UC DAVIS (US) — Scientists have figured out how the key ingredient in anti-aging cosmetics works, which could lead to better chemical peels and wrinkle-reducers.
Alpha hydroxyl acids (AHAs) are a group of weak acids typically derived from natural sources such as sugar cane, sour milk, apples, and citrus. Despite being well known in the cosmetics industry for their ability to enhance the appearance and texture of skin, how they cause skin to flake off and expose fresh, underlying skin has been a mystery.
Investigators from University of California, Davis and Peking University have discovered a mechanism that may explain how AHAs work.

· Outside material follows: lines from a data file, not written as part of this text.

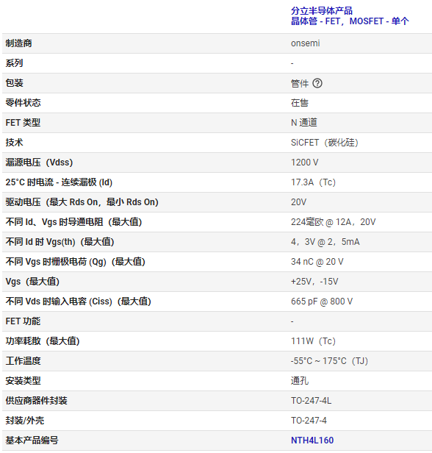Open the 分立半导体产品 category link

322,11
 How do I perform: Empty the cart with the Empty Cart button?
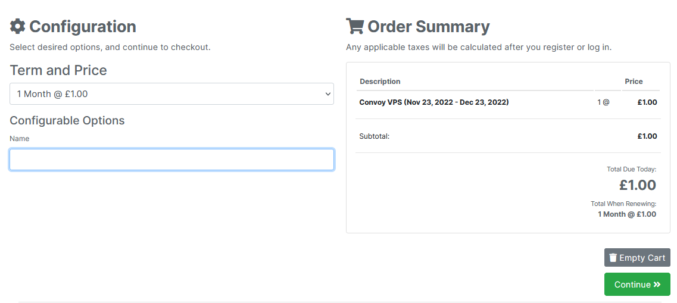tap(637, 258)
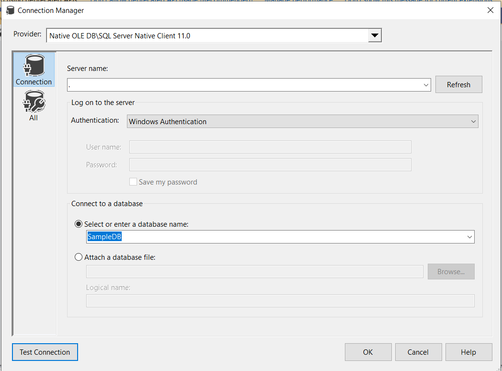The width and height of the screenshot is (502, 371).
Task: Click the Connection Manager title bar icon
Action: coord(10,10)
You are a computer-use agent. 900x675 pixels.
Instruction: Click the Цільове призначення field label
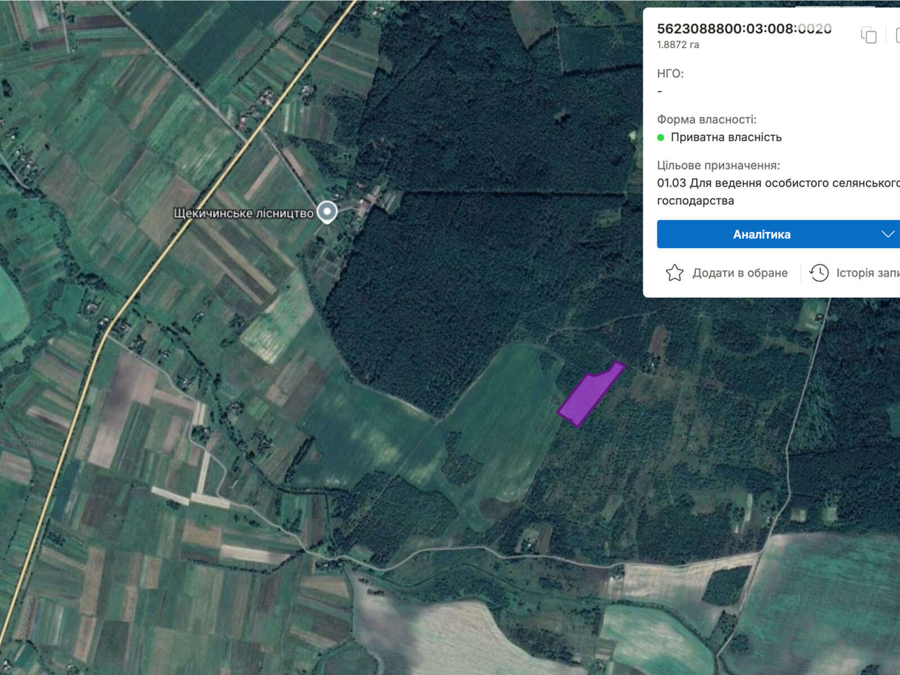[718, 165]
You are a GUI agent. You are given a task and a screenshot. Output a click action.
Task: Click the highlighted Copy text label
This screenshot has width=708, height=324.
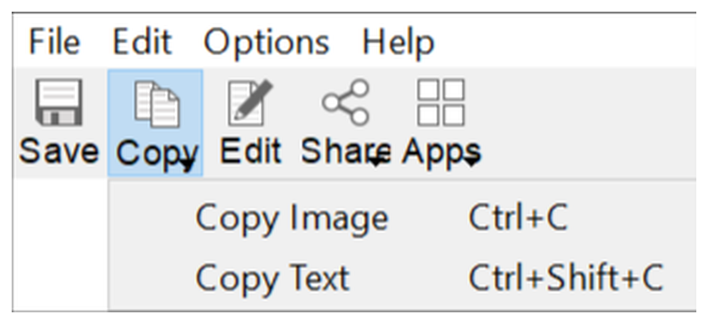157,154
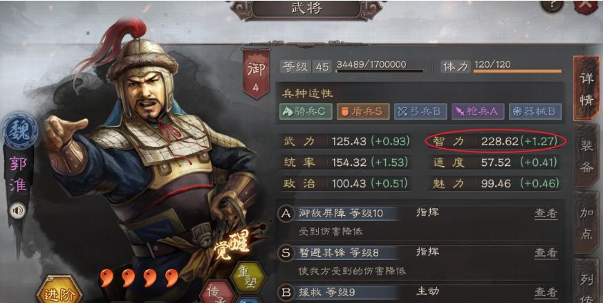The height and width of the screenshot is (303, 603).
Task: View details of 御敌屏障 skill via 查看
Action: click(x=546, y=213)
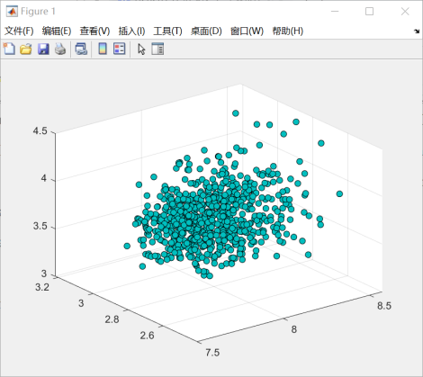The width and height of the screenshot is (423, 377).
Task: Toggle the Edit Plot arrow cursor tool
Action: point(141,49)
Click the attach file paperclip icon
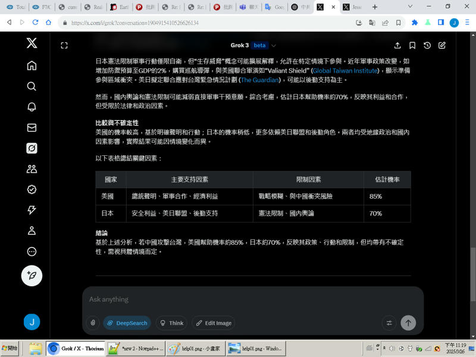Image resolution: width=476 pixels, height=357 pixels. 92,323
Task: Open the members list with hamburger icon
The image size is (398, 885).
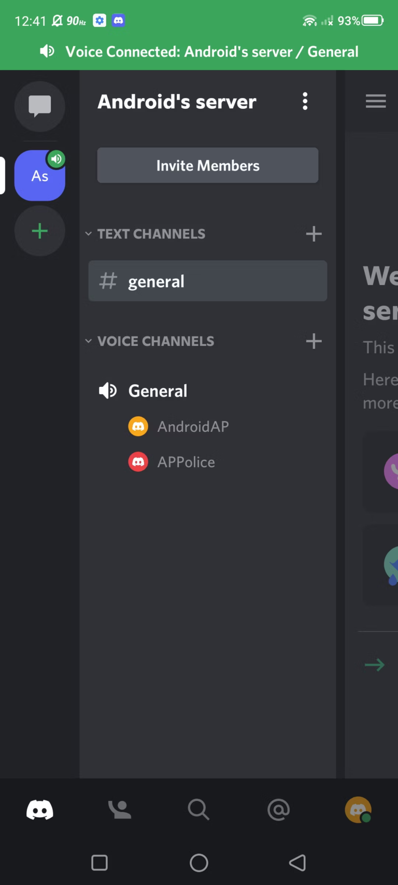Action: click(x=375, y=101)
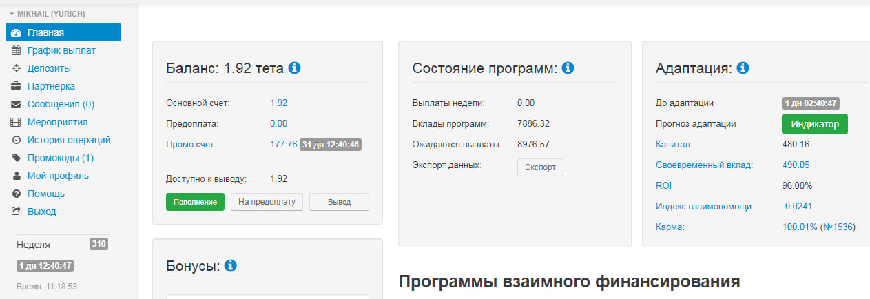
Task: Click the briefcase icon for Партнёрка
Action: (x=16, y=86)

The findings, published in the Journal of Biological Chemistry, could have medical applications, as well.
The cellular pathway the research team studied focuses on an ion channel—known as transient receptor potential vanilloid 3 (TRPV3)—located in the cell membrane of keratinocytes, the predominant cell type in the outer layer of skin. The channel is known from other studies to play an important role in normal skin physiology and temperature sensitivity.
In a series of experiments that involved recording electrical currents across cultured cells exposed to AHAs, the investigators developed a model that describes how glycolic acid (the smallest and most biologically available AHA) enters into keratinocytes and generates free protons, creating acidic conditions within the cell.
The low pH strongly activates the TRPV3 ion channel, opening it and allowing calcium ions to flow into the cell. Because more protons also enter through the open TRPV3 channel, the process feeds on itself. The resulting calcium ion overload in the cell leads to its death and skin exfoliation.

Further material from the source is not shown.